Hydration the Day Before
Drink steadily throughout the day, but don’t overdo it. Your goal is to arrive at the start line well-hydrated, not waterlogged. Sipping water and sports drinks regularly is more effective than chugging large amounts at once. Your urine should be pale yellow by the evening. If it’s completely clear, you may be drinking more than you need, which can dilute your sodium levels.
Sports drinks actually serve double duty the day before a marathon. They contribute both fluids and carbohydrates, making it easier to hit your carb target without having to chew through another plate of pasta. A 20-ounce bottle of a standard sports drink typically provides around 35 grams of carbs.
Timing Your Last Big Meal
Eat your largest dinner relatively early, ideally by 6 or 7 p.m. if you have a morning start. This gives your body a full 12 or more hours to digest before the race. Your pre-race dinner doesn’t need to be enormous if you’ve been eating well all day. Many runners make the mistake of stuffing themselves at dinner while skipping carbs earlier. A better strategy is front-loading your intake so dinner is just one more solid meal, not a desperate catch-up.

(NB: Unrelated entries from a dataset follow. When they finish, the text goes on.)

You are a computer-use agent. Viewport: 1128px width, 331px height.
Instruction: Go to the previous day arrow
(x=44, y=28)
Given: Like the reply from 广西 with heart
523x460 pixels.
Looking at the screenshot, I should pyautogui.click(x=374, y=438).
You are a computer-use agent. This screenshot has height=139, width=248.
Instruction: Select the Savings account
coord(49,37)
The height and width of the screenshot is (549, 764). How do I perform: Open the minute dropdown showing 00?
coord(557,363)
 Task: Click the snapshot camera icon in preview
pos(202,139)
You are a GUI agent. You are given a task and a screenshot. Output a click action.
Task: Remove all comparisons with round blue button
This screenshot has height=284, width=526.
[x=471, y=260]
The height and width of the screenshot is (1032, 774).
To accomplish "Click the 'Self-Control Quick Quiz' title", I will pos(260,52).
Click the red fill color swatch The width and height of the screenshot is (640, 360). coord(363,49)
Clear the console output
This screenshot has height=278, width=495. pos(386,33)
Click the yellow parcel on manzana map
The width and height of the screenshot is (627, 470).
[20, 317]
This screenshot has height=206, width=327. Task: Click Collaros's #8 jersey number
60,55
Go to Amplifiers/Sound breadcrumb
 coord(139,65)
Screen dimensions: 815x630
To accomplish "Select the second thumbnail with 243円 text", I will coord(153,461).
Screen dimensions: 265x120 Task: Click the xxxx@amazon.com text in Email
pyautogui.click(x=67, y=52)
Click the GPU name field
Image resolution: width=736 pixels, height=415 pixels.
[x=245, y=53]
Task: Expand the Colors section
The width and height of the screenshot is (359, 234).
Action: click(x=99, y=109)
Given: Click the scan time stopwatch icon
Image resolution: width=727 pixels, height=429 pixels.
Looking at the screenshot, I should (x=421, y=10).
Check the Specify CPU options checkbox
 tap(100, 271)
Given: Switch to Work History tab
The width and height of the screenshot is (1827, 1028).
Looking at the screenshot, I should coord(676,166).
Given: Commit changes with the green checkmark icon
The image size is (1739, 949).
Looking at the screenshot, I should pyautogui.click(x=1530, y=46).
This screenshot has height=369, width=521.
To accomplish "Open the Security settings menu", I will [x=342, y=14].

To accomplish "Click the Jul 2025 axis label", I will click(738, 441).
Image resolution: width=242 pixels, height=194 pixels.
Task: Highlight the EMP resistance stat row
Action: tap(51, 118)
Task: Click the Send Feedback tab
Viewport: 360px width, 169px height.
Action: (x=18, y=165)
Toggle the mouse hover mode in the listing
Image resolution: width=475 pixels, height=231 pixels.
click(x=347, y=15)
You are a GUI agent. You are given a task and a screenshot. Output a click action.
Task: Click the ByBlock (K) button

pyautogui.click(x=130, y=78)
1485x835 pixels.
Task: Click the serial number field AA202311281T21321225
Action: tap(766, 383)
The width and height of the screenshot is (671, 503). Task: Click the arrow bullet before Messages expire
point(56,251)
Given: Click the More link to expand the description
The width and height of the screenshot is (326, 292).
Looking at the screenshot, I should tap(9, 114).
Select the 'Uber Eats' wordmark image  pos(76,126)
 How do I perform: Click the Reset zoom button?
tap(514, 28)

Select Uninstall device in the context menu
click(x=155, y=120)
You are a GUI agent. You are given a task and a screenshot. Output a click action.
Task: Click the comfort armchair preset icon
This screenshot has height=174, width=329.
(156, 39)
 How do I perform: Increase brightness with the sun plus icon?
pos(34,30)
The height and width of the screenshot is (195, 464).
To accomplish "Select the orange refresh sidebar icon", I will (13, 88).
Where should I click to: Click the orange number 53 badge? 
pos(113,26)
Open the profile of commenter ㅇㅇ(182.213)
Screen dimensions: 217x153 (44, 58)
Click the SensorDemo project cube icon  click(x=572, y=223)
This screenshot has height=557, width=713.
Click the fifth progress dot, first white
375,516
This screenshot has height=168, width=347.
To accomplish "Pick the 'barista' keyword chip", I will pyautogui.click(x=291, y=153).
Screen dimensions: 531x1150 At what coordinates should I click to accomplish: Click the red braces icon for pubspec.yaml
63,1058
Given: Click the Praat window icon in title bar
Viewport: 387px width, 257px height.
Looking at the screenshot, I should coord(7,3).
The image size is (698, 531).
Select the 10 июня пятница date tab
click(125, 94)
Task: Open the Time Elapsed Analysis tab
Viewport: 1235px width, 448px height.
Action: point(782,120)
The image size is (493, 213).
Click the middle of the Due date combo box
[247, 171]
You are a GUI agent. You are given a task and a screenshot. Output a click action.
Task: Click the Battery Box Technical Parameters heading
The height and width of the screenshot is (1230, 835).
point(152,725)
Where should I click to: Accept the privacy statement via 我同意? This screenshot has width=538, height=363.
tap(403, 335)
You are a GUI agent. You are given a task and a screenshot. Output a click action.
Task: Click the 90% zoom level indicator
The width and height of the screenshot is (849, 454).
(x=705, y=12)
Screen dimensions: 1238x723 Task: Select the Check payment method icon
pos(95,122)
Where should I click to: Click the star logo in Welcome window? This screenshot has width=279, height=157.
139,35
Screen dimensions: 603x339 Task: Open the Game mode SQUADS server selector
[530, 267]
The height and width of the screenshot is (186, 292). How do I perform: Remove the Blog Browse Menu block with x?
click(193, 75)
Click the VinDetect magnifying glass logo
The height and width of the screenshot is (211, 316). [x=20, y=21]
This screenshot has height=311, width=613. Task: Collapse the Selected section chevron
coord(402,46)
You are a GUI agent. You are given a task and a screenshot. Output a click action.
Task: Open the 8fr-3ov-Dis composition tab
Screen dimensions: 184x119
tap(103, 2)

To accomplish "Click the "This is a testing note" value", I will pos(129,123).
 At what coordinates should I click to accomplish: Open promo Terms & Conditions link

A small evening snack an hour or two before bed is fine and can help top off glycogen stores without leaving you uncomfortably full. Toast with honey, a banana, or a bowl of cereal are easy options that digest quickly.
The “Nothing New” Rule
Whatever you eat the day before your marathon should be something you’ve eaten before long runs in training. This is not the time to try a new restaurant, experiment with an unfamiliar cuisine, or test a food you’ve never eaten before a run. Every runner’s gut is slightly different, and the foods that sit well for one person may cause issues for another. Your training runs were your testing ground. Stick with what worked.
This rule extends to supplements. Beetroot juice, for example, has some evidence behind it for endurance performance, but its benefits come from taking it 90 minutes before the effort itself, not the day before. If you haven’t used it in training, the day before a marathon is a poor time to start, as it can cause stomach upset in some people. The same goes for any new energy gels, bars, or drinks you’re considering for race day. Test them in training or leave them alone.